··· TEXTO SELECIONADO ···

Quando temos “fragmentos” facilmente identificáveis em nossos dedos, ou quando os vemos fora da patena, devemos obviamente coletá-los na patena. Mas isso é o suficiente. A subsequente “purificação” dos dedos com um líquido suporia que o padre pode ter fragmentos invisíveis nos dedos: não vemos como, numa teologia do sinal, e da presença real ligada às “espécies” (uma palavra que por sua etimologia envolve essencialmente visibilidade), partículas invisíveis poderiam ser local da presença real.
De nossa parte, desde a promulgação do Ordo missae, nunca sentimos necessidade de lavar os dedos depois da Comunhão. Isso não significa que a ablução seja pura e simplesmente suprimida. Estamos tão imersos no mau legalismo que, quando um rito é declarado opcional, somos levados a acreditar que é proibido! Alguns padres muitas vezes têm as mãos suadas e podem sentir, com razão, a necessidade de lavá-las. Devemos pensar também em regiões de clima tropical.
Podemos extrair outra consequência da posição de Santo Tomás sobre a ligação da presença real com o sinal, com as espécies de pão. Foi o que fez K. Rahner no admirável livrinho intitulado, em sua tradução francesa, A Eucaristia e os Homens de Hoje (8). A frase seguinte é sublinhada pelo autor.

··· MATERIAL FORNECIDO ···

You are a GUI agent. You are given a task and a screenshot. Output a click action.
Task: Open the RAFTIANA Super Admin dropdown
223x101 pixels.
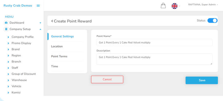[x=203, y=5]
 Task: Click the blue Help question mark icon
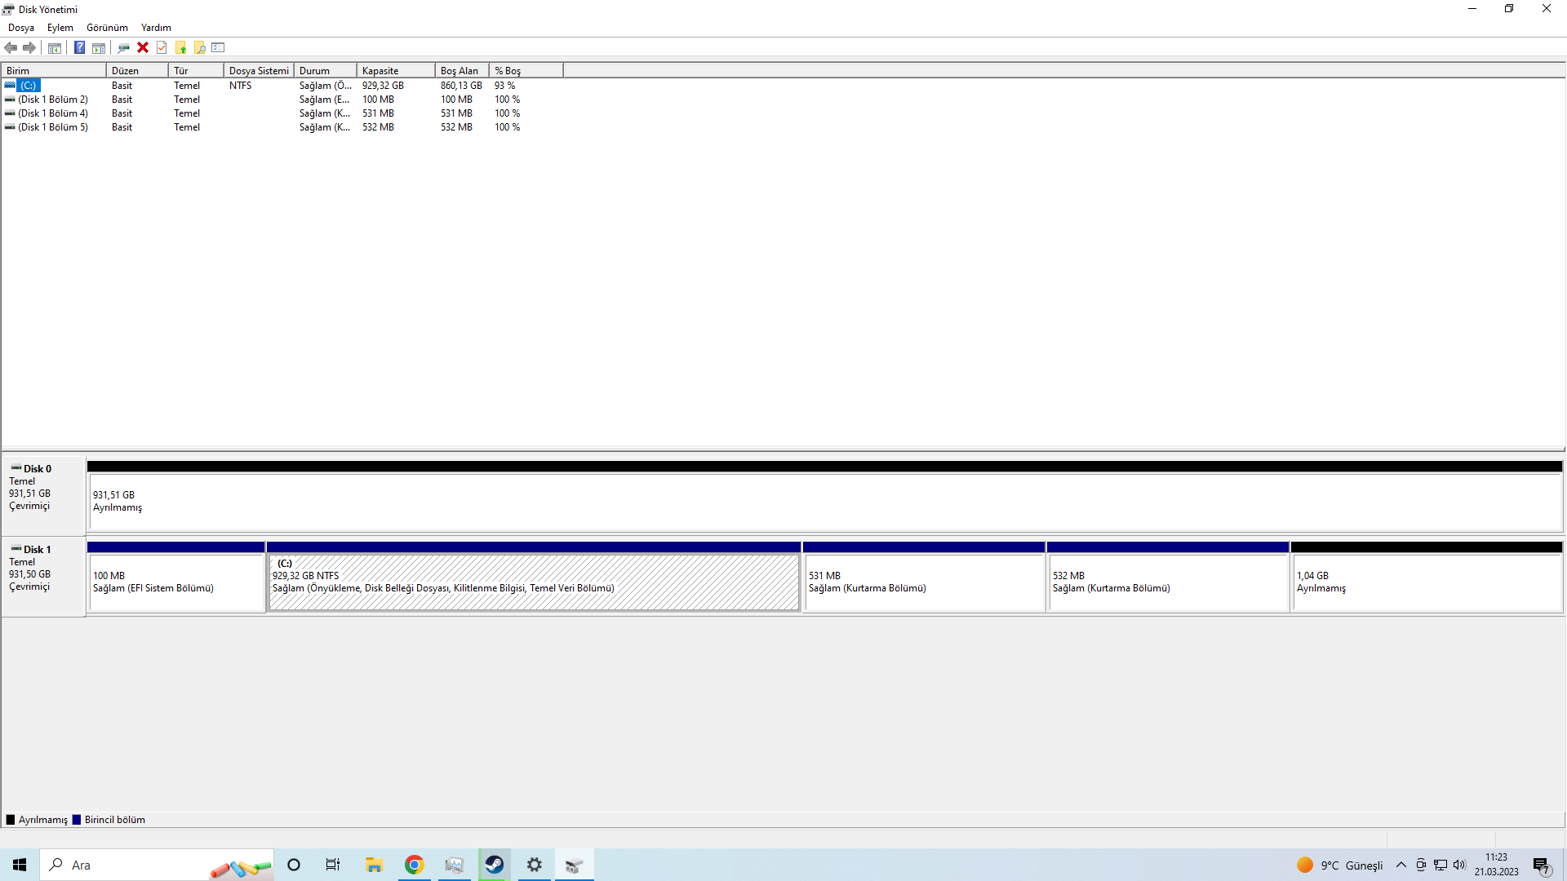(79, 47)
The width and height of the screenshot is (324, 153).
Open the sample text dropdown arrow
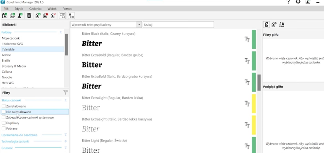[x=139, y=25]
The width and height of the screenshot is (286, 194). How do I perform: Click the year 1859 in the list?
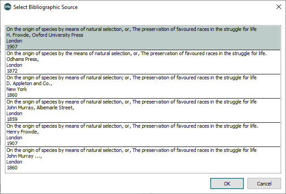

···

▶ CONJUNTO DE TAREFAS:
a. Devolva o trecho do texto selecionado que vai de "De nossa parte, desde" a "de clima tropical.", inclusive, sem alterar nada.
b. Responda com base no texto selecionado:
(i) Desde quando não se sentiu necessidade de lavar os dedos depois da Comunhão?
(ii) Que regiões também devem ser lembradas?
(iii) Qual é o título, em tradução francesa, do livrinho de K. Rahner mencionado?

▶ RESPOSTAS:
a.
De nossa parte, desde a promulgação do Ordo missae, nunca sentimos necessidade de lavar os dedos depois da Comunhão. Isso não significa que a ablução seja pura e simplesmente suprimida. Estamos tão imersos no mau legalismo que, quando um rito é declarado opcional, somos levados a acreditar que é proibido! Alguns padres muitas vezes têm as mãos suadas e podem sentir, com razão, a necessidade de lavá-las. Devemos pensar também em regiões de clima tropical.

b.
(i) Desde a promulgação do Ordo missae.
(ii) As regiões de clima tropical.
(iii) A Eucaristia e os Homens de Hoje.